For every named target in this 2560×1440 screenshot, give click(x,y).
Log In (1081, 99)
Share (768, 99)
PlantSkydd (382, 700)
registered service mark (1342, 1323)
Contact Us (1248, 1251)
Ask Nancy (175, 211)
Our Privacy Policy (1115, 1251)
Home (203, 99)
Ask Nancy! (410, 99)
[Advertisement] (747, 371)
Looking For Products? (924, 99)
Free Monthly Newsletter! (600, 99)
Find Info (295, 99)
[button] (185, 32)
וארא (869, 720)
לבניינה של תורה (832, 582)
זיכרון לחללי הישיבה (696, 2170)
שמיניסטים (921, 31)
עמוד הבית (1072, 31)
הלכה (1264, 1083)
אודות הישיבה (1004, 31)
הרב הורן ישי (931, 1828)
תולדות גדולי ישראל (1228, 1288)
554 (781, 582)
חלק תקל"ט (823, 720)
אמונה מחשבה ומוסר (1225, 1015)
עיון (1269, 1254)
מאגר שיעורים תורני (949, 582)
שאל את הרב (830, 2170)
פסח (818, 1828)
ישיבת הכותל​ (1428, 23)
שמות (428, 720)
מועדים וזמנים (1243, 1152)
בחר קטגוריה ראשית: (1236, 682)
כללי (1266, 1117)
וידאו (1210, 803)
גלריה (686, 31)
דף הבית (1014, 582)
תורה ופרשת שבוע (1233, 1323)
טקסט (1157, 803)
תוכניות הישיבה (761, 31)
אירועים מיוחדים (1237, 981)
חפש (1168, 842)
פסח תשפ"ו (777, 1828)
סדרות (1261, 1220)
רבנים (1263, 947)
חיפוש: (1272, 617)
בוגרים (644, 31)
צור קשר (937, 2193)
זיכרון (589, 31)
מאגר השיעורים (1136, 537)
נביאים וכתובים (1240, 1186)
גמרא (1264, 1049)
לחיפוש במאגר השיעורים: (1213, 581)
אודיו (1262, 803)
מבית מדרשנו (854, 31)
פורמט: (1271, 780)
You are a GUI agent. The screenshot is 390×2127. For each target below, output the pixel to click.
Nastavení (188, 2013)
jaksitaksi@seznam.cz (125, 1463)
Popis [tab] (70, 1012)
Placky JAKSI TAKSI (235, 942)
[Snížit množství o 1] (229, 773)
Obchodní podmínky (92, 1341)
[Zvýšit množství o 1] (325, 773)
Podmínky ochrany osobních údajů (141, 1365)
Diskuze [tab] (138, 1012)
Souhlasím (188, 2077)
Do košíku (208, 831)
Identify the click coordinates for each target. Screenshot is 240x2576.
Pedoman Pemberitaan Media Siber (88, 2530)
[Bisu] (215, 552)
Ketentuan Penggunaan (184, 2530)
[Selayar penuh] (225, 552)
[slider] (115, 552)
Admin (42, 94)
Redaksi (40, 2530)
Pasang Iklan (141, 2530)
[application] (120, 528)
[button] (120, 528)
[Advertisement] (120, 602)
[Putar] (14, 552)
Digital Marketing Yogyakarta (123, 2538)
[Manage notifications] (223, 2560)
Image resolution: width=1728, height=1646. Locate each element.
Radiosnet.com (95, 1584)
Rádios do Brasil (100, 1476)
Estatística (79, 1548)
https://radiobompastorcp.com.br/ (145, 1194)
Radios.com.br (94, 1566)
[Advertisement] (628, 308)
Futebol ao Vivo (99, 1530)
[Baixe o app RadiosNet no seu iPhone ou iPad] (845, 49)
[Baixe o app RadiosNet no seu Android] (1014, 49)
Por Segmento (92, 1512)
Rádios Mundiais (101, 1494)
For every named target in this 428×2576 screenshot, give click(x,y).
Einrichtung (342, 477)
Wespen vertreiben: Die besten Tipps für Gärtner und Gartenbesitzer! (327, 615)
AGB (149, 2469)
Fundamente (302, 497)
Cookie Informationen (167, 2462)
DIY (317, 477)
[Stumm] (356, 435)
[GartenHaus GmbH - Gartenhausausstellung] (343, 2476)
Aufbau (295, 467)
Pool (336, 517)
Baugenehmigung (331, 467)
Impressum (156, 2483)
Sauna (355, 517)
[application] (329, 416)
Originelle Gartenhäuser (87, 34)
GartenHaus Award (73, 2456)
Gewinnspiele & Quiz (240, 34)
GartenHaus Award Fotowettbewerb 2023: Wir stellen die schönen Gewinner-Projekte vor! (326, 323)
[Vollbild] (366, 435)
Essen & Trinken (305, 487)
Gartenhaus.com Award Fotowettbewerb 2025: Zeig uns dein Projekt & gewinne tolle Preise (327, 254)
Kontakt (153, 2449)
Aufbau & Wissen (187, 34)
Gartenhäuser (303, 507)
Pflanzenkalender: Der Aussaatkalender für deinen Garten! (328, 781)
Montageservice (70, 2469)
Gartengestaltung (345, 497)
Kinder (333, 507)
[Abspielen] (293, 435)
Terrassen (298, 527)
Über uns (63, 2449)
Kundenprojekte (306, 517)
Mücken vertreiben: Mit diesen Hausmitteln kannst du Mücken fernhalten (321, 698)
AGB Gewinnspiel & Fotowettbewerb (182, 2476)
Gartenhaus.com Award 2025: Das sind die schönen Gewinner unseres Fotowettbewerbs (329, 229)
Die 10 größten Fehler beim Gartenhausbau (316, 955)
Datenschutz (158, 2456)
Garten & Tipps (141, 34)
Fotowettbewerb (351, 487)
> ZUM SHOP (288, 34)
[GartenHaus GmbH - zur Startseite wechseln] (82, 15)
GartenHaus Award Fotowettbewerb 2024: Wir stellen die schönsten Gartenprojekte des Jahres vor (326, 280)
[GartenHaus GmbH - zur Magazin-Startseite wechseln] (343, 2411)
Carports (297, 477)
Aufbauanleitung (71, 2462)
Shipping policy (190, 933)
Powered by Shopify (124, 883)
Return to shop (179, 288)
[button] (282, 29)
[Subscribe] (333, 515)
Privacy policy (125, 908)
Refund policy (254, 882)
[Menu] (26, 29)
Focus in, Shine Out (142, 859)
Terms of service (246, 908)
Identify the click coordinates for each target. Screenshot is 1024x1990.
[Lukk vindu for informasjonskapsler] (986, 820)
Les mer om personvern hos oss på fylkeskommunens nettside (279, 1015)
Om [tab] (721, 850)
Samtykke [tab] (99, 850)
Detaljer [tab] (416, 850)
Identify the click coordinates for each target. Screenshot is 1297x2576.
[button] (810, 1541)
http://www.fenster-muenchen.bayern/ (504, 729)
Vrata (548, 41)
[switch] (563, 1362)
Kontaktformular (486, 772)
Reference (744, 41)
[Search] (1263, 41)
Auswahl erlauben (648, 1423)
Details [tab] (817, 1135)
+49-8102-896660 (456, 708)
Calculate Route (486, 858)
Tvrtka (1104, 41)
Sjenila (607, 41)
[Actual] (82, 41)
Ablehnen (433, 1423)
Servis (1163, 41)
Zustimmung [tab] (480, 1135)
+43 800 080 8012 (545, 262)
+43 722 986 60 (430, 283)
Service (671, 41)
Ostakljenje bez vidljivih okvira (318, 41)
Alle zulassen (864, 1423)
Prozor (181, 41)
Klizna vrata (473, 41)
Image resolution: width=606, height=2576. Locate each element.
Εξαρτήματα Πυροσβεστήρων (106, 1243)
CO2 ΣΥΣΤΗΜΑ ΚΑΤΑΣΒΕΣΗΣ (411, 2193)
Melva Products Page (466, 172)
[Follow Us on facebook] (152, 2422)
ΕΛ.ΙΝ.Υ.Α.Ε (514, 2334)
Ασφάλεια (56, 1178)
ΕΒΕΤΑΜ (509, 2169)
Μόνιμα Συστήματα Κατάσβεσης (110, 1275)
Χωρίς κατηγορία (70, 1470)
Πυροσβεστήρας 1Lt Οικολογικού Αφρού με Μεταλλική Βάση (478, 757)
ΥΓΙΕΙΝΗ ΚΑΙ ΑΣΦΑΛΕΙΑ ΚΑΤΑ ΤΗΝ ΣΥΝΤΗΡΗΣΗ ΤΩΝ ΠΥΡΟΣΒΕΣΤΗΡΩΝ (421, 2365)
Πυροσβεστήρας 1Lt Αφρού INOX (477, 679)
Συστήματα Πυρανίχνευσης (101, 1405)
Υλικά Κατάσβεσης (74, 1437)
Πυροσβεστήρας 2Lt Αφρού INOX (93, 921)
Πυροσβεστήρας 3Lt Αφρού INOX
· · ·
■ EXERCISE DIRECTIONS
Search the material above for the word "Products", then copy each line that holds it.

■ OUTPUT
Looking For Products? (924, 99)
Melva Products Page (466, 172)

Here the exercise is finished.